10:43 – Alessandro Vieira pede redução no tempo de fala dos senadores 

Visando otimizar o tempo das sessões, o senador Alessandro Vieira (Cidadania-SE) propôs que o presidente da CPI da Covid-19, Omar Aziz (PSD-AM), diminuísse de 15 para 12 minutos o tempo dado aos integrantes da comissão para a elaboração de perguntas aos depoentes. Além disso, Vieira pediu que as sessões sejam antecipadas para às 09h – atualmente, as reuniões são iniciadas às 10h.
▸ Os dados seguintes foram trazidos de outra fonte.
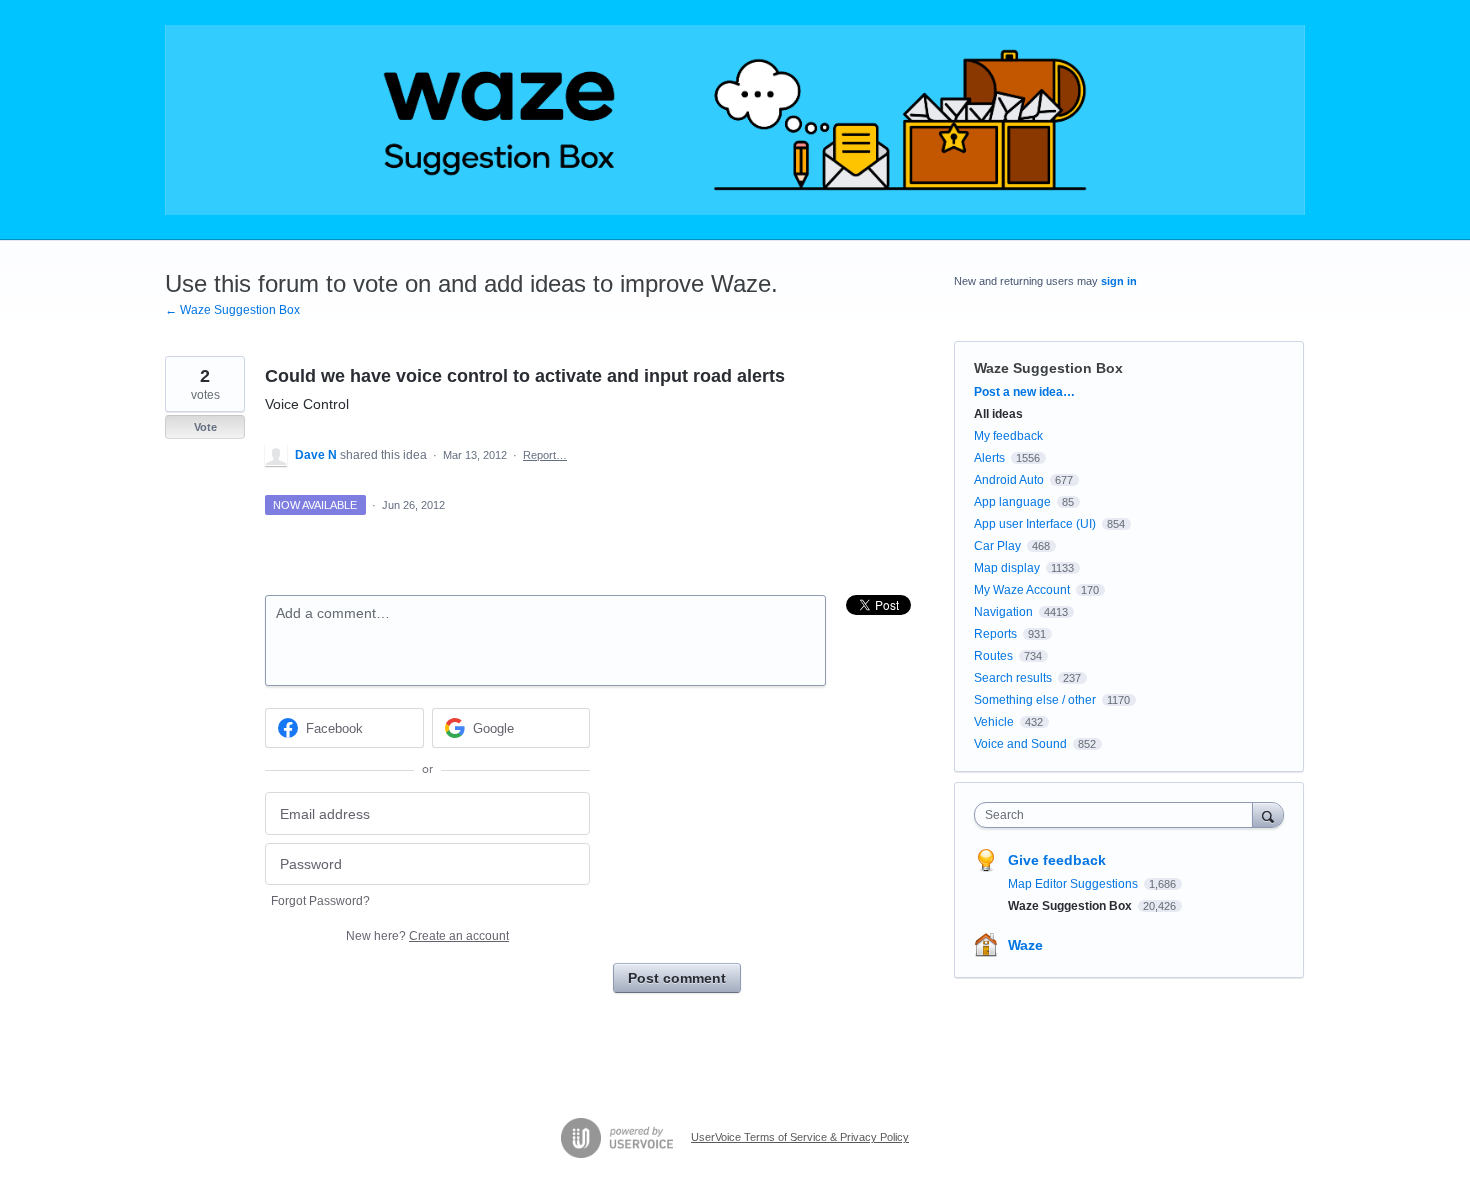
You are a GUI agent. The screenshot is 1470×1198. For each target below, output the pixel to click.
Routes (993, 656)
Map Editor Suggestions (1074, 884)
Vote (205, 427)
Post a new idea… (1024, 392)
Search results (1013, 678)
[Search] (1268, 814)
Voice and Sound (1020, 744)
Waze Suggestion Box (1048, 368)
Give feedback (1057, 860)
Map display (1007, 568)
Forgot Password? (320, 901)
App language (1012, 502)
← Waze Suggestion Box (232, 310)
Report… (545, 455)
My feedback (1008, 436)
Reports (995, 634)
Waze (1025, 945)
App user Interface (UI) (1035, 524)
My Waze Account (1022, 590)
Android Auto (1009, 480)
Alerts (989, 458)
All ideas (998, 414)
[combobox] (1118, 815)
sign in (1119, 281)
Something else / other (1035, 700)
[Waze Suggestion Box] (735, 120)
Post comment (677, 978)
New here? (427, 936)
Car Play (997, 546)
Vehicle (994, 722)
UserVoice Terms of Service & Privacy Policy (800, 1137)
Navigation (1003, 612)
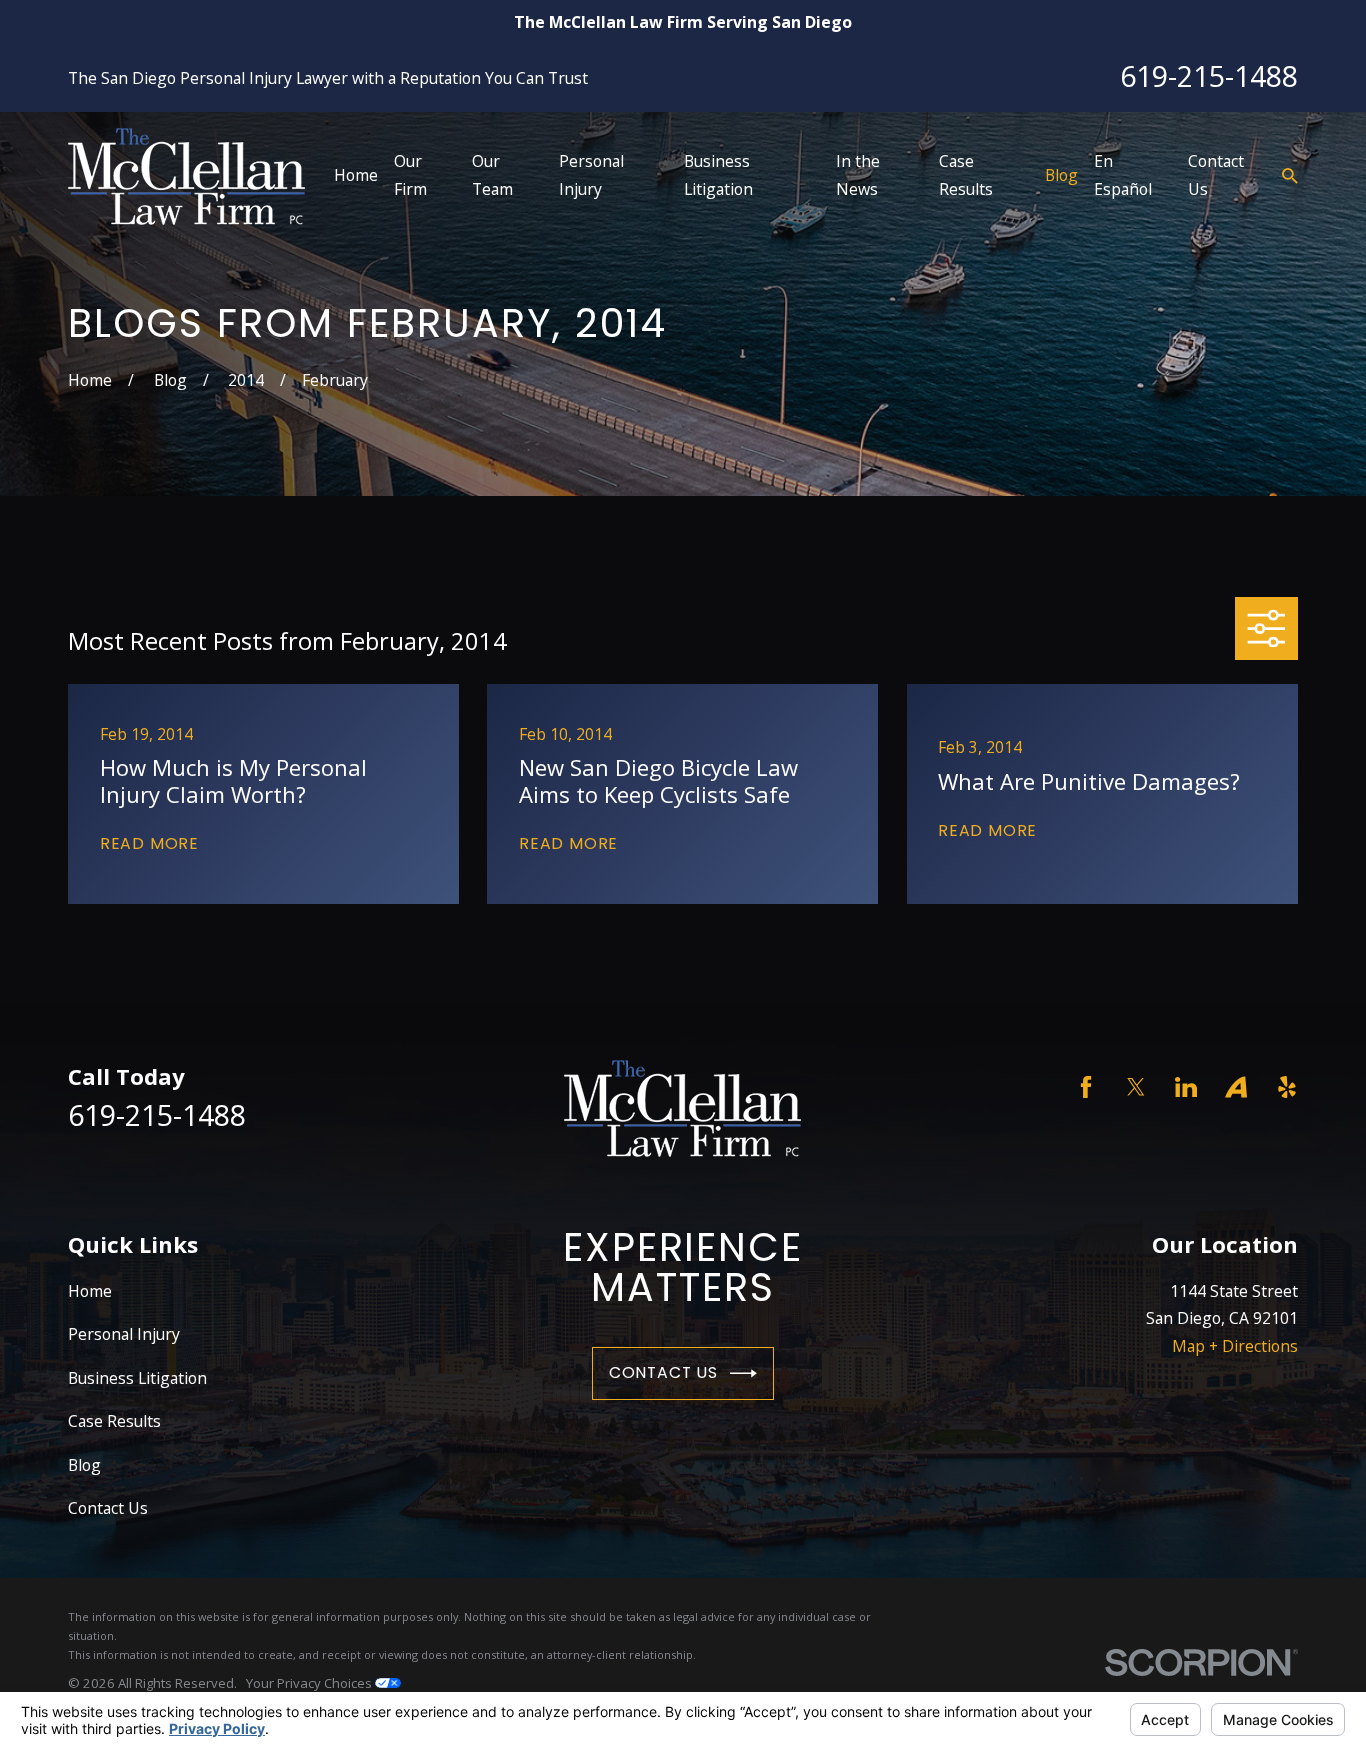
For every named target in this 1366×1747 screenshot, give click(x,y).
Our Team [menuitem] (492, 175)
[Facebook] (1086, 1087)
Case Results (114, 1421)
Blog (84, 1465)
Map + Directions (1235, 1346)
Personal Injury (124, 1334)
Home (90, 1291)
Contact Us (663, 1372)
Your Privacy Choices (310, 1683)
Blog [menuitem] (1061, 175)
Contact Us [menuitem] (1216, 175)
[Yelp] (1287, 1087)
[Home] (186, 176)
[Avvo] (1236, 1087)
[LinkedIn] (1186, 1087)
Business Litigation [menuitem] (718, 175)
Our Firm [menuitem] (410, 175)
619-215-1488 (1209, 76)
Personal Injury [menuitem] (591, 175)
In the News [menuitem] (858, 175)
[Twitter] (1136, 1087)
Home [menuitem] (356, 175)
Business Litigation (137, 1378)
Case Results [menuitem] (966, 175)
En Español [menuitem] (1123, 175)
10:35 – Governista diz que oposição quer ‘blindagem’ de prefeitos e governistas 

O senador Marcos Rogério (DEM-RO), um dos integrantes da tropa de choque governista na CPI, afirmou que a oposição quer criar uma “blindagem” de prefeitos e governadores. “Estou começando a entender que o grande problema do enfrentamento à pandmeia começa a ser o papel de alguns integrantes dessa CPI, quando busca tirar o ministro da Saúde de sua função, do enfrentamento aos problemas reais do Brasil, para colocá-lo aqui de castigo, das 10h às 20h. Não bastasse fazer isso na semana passada, agora vir com essa hipótese [de reconvocá-lo]”, disse. “É preciso seguir o caminho do dinheiro, olhar para os indícios, as operações da Polícia Federal nos Estados. Está claro que a intenção da oposição é impedir que sejam investigados atos de corrupção. Isso não podemos aceitar”, acrescentou.


10:31 – Senadores petistas apresentam requerimento para reconvocação do ministro da Saúde

No início da sessão, o senador Humberto Costa (PT-PE) afirmou que apresentou requerimento, assinado conjuntamente pelo senador Rogério Carvalho (PT-SE), pedindo a reconvocação do ministro da Saúde, Marcelo Queiroga. Costa afirmou que o titular da pasta omitiu informações e, por isso, deve ser ouvido novamente.


10:22 – Omar Aziz abre a sessão desta terça-feira

O presidente da CPI da Covid-19, Omar Aziz (PSD-AM), deu início aos trabalhos desta terça-feira, 11. Será ouvido pelos senadores o diretor-presidente da Anvisa, Antônio Barra Torres.